Dataset extract:

+ + + +

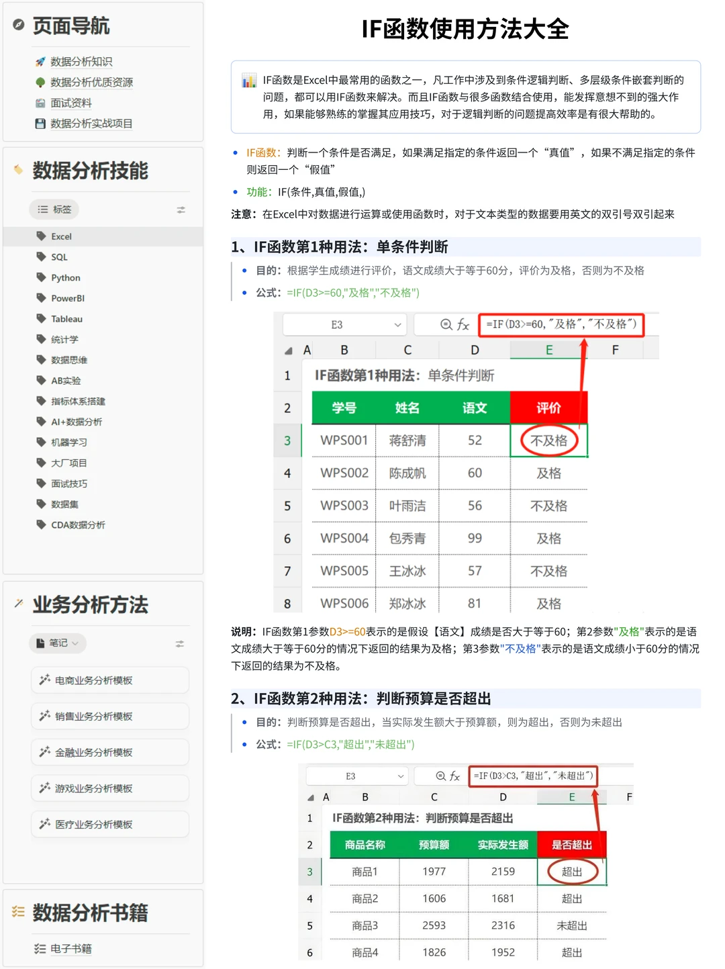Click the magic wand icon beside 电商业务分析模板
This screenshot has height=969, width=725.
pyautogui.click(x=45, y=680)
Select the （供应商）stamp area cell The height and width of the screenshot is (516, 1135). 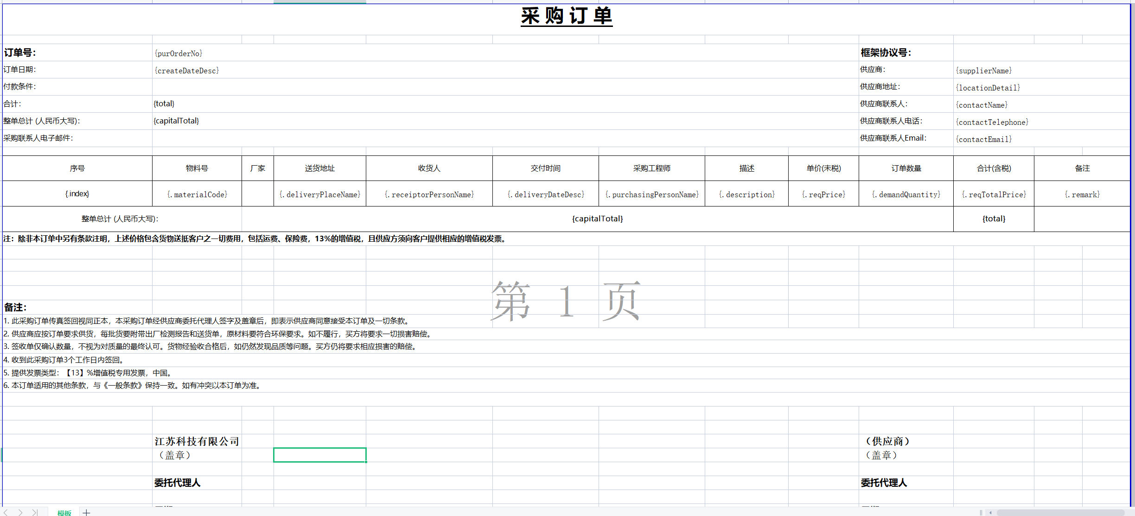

+ + + +

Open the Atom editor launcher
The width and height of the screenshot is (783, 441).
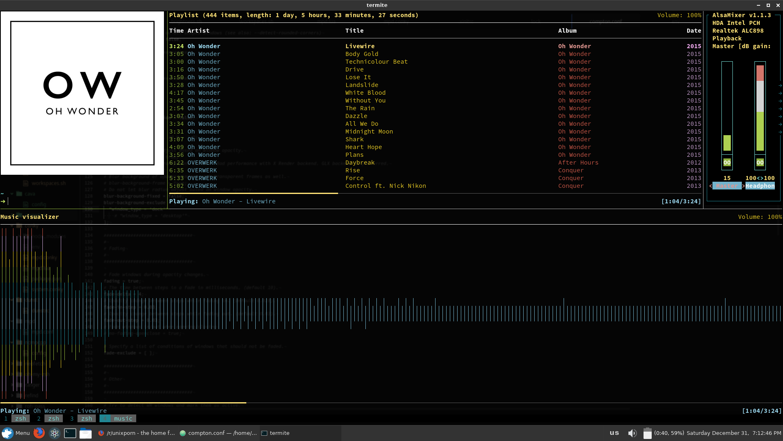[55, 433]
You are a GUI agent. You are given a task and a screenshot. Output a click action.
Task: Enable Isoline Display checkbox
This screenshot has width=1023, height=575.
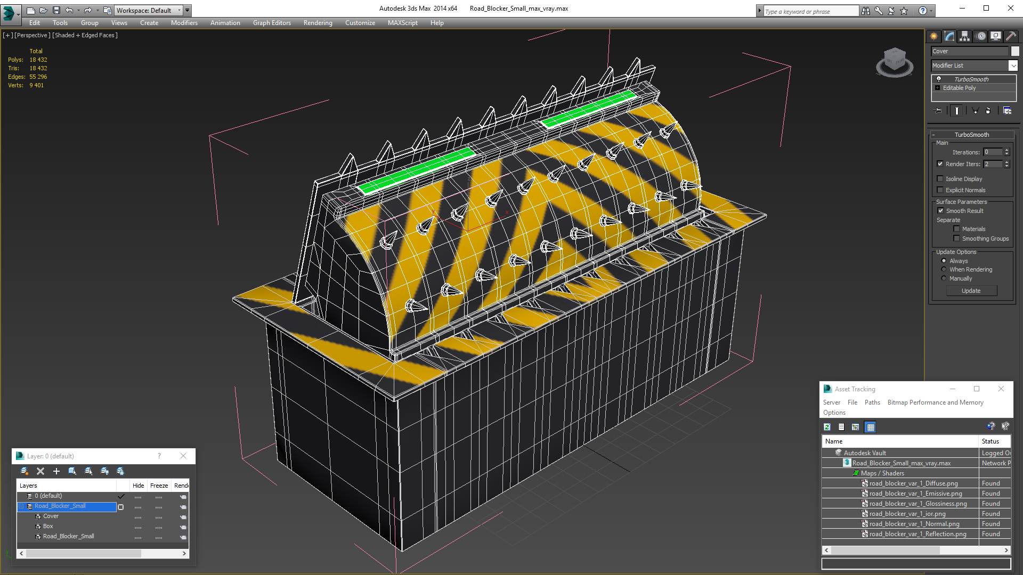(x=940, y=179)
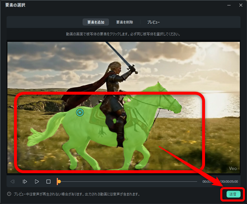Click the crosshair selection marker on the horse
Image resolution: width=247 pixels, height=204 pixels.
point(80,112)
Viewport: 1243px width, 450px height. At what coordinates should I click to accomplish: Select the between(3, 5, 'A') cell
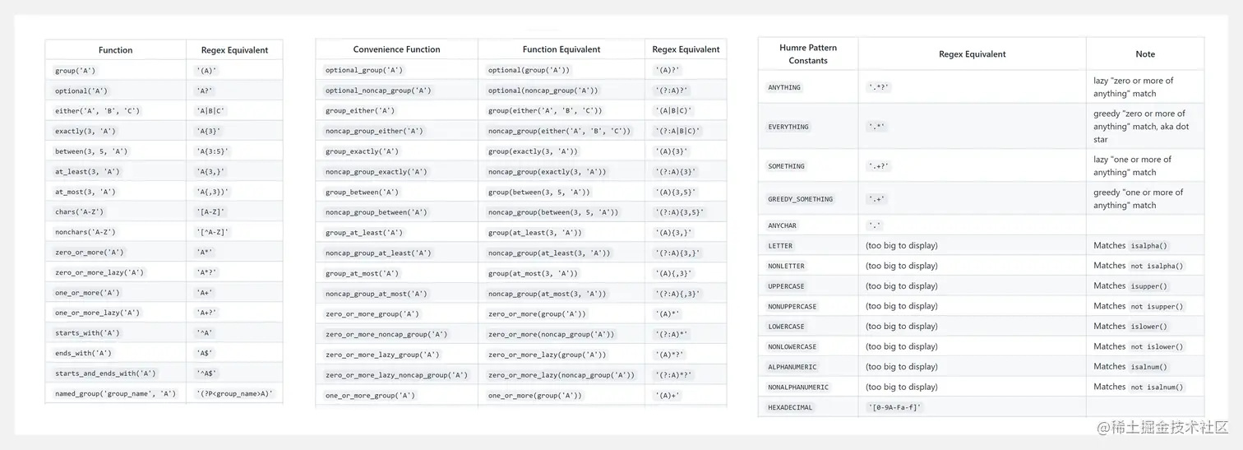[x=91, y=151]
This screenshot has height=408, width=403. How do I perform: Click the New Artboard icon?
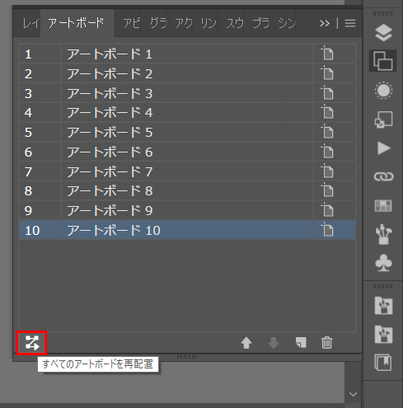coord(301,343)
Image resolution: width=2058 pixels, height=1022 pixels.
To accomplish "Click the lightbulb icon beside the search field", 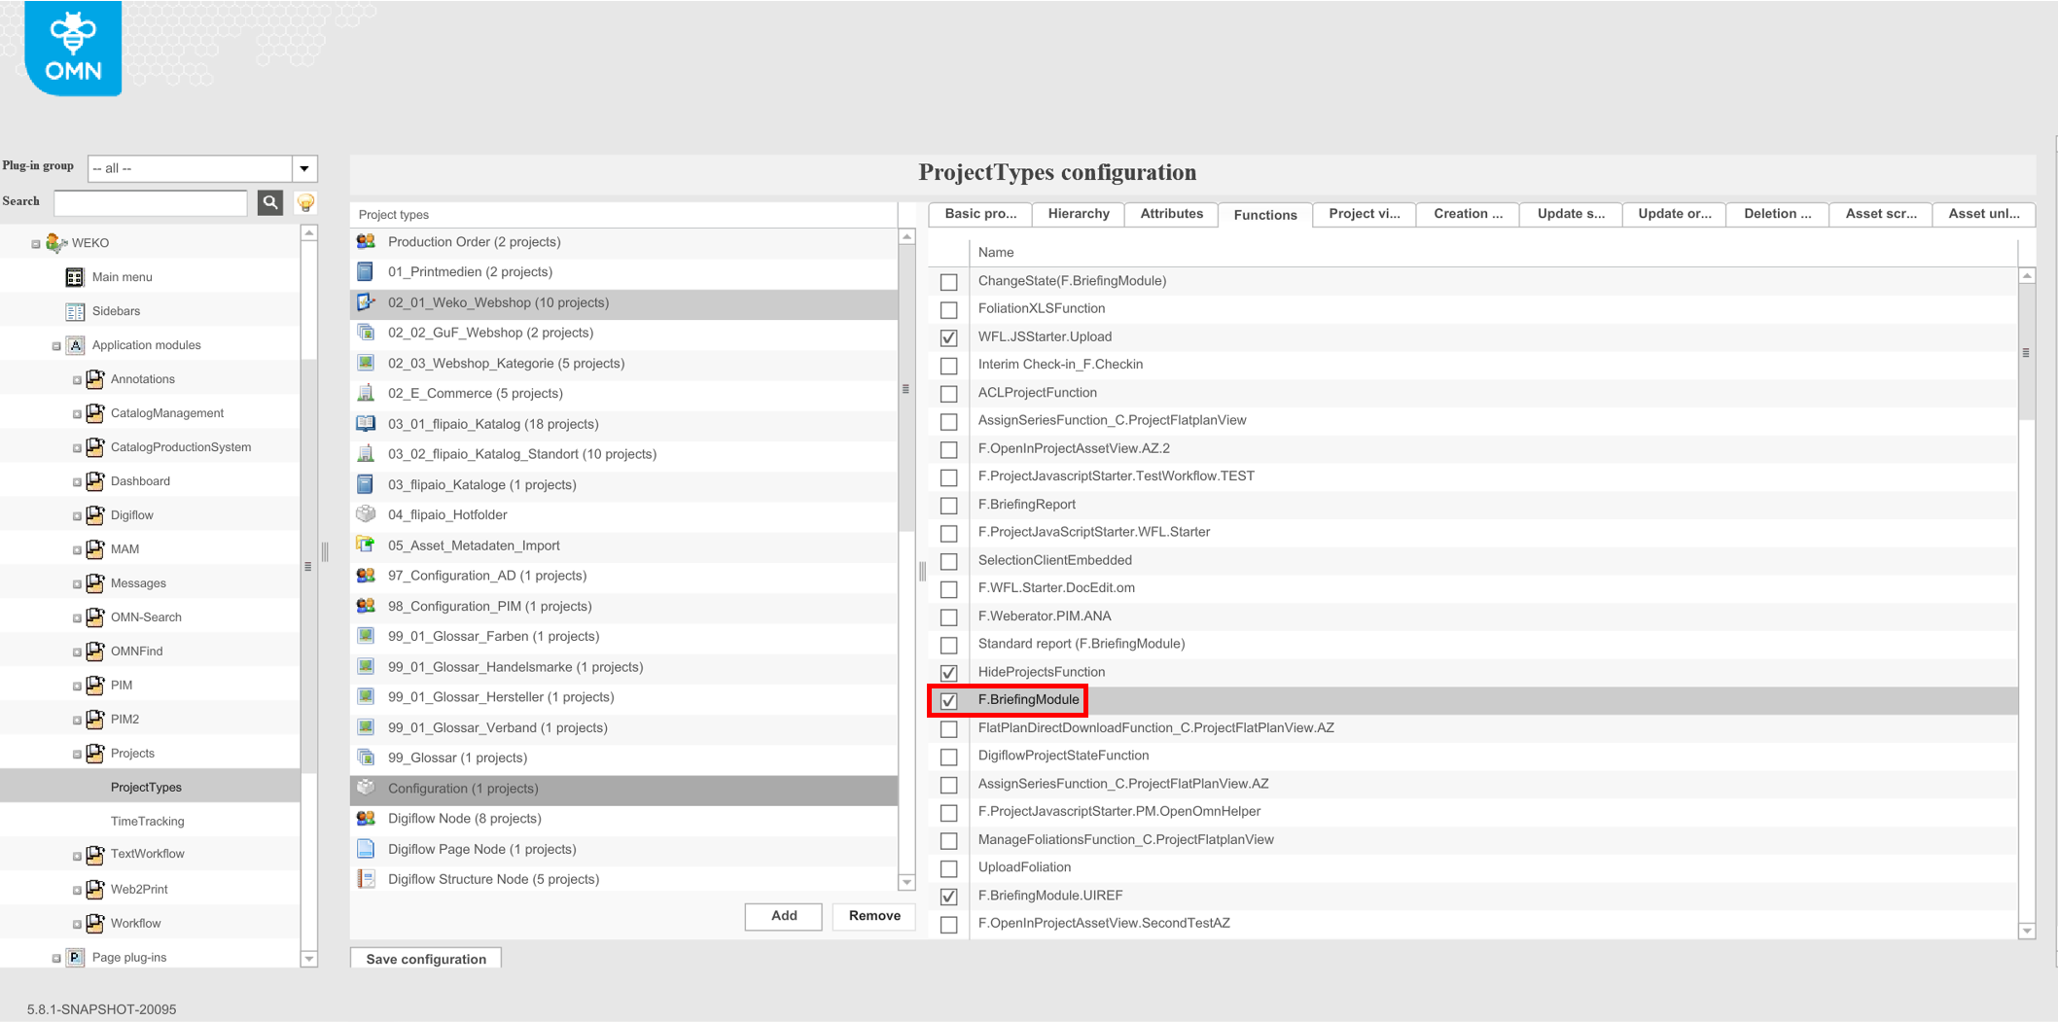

+ + + +

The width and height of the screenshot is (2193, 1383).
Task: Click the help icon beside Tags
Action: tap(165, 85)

+ + + +

Description of the task:
Write out, word for word, the part of the data that opens with the line containing "This screenshot has height=408, width=403." and closes with the line containing "the lightbulb icon". Include both of those lines, and leave the pictures out of your answer.

Expected output:
This screenshot has height=408, width=403. How do I perform: Click the New Artboard icon?
coord(301,343)
Image resolution: width=2058 pixels, height=1022 pixels.
To accomplish "Click the lightbulb icon beside the search field", 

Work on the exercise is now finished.